+++ SELECTED PASSAGE

Anna Noggle, left, and Shawnette Sulker (with Victor Benedetti in background) in "Anya17"
Anna Noggle, left, and Shawnette Sulker (with Victor Benedetti in background) in "Anya17"
© Photo by Steve DiBartolomeo

Anya17, SF

The American premiere of this opera about human trafficking and sexual slavery rises above agitprop and emerges a true work of art.

Music by Adam Gorb

Libretto by Ben Kaye

Directed and designed by Brian Staufenbiel

Conducted by Nicole Paiement

Opera Parallèle, Marines Memorial Theatre, San Francisco

 

June 20-22, 2014

Earlier this year a film called “Twelve Years a Slave” walked away with the Best Picture award at both the Oscars and the Golden Globes. The true story of a free American man of color who was kidnapped in Washington D.C. and sold into more than a decade of involuntary servitude in the antebellum South shocked well-bred audiences. How could such a thing happen? Well, as I drove through San Francisco’s tough Tenderloin District on my way home from Opera Parallèle’s searing “Anya17,” I looked up at darkened windows and wondered what kind of tragedy was being enacted behind the curtains. How could such a thing happen? It’s happening every day, here and all around the world.

++++++
+++ MATERIAL SHOWN

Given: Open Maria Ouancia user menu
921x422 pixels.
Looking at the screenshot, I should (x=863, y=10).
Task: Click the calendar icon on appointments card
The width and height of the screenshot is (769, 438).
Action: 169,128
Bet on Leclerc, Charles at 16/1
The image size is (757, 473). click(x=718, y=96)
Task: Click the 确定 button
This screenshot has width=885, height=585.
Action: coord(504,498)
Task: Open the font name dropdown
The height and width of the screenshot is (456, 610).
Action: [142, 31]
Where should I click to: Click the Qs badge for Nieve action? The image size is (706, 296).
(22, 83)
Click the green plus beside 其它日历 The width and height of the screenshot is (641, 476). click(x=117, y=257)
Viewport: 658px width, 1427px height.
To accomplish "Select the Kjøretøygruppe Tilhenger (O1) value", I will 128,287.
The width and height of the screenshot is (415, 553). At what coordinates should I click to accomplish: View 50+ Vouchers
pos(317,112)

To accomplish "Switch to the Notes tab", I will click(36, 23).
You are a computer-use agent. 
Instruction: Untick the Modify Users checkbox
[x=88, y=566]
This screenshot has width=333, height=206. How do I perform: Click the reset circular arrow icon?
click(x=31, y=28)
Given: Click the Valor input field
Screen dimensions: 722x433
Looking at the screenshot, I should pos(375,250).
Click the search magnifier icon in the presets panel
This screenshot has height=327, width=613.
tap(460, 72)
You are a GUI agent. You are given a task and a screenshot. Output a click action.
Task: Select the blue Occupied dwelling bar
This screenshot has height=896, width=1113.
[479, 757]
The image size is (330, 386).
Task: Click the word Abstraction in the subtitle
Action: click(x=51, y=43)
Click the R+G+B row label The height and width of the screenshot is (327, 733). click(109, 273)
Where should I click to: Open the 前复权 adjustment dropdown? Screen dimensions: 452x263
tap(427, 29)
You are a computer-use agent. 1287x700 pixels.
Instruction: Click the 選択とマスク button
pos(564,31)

++++++

-- PROBLEM 1 --
Using the Anya17 review, decide whether each statement agrees with it: (a) Nicole Paiement conducted the production. (b) Adam Gorb wrote the libretto. (c) The performances took place in June 2014. Answer yes or no for each, and quote the words from the review that decide it.
-- PROBLEM 2 --
According to the Anya17 review, in which theater did Opera Parallèle stage the production?
-- PROBLEM 3 --
Continue the Anya17 review from its last sentence, "It's happening every day, here and all around the world."
The material after the Anya17 review is separate from it.

-- ANSWER SPACE 1 --
(a) Yes: "Conducted by Nicole Paiement"
(b) No: "Music by Adam Gorb" and "Libretto by Ben Kaye"
(c) Yes: "June 20-22, 2014"

-- ANSWER SPACE 2 --
The Marines Memorial Theatre in San Francisco.

-- ANSWER SPACE 3 --
“Anya17,” a new opera by composer Adam Gorb and librettist Ben Kaye, deals with human trafficking, especially the abduction of young girls from underdeveloped, poverty-stricken countries. Lured by the promise of jobs and riches in the West, these women end up as virtual slaves, their bodies a commodity and their lives in ruin. According to the program notes, this is a $32 billion industry, second only to the drug trade. Yet, it goes largely unnoticed. If “Anya17” is agitprop, it is so in the best sense of the term. And leave it to San Francisco’s adventurous Opera Parallèle to bring it to our attention.

It also is art. Gorb’s score is listenable, modern with touches of jazz, and appropriate to the subject (although I’m not ready to buy the record). Sometimes the melodic line is in the orchestra (ably directed by Nicole Paiement), with the singers’ voices riding atonally atop it. Sometimes it is the other way around. There is a beautiful Britten-like orchestral interlude (Gorb is British) following the death of one of the girls.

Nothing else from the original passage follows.